[Recorded data]
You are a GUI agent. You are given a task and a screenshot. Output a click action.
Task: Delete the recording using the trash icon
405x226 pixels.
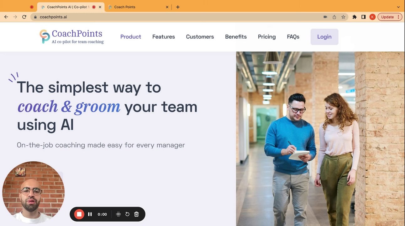[x=136, y=214]
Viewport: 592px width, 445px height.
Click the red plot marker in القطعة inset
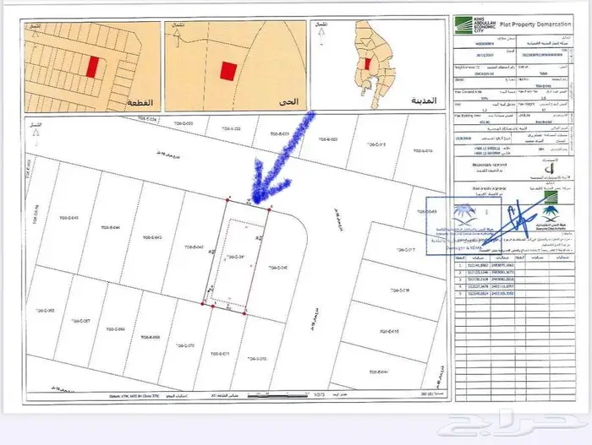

### WHAT NEEDS TO BE DONE:
Starting with the line that contains "Viewport: 592px width, 445px height.", print every remaining line of the records above, exactly as it stands. Do not print the pictures.

### TASK RESPONSE:
Viewport: 592px width, 445px height.
Click the red plot marker in القطعة inset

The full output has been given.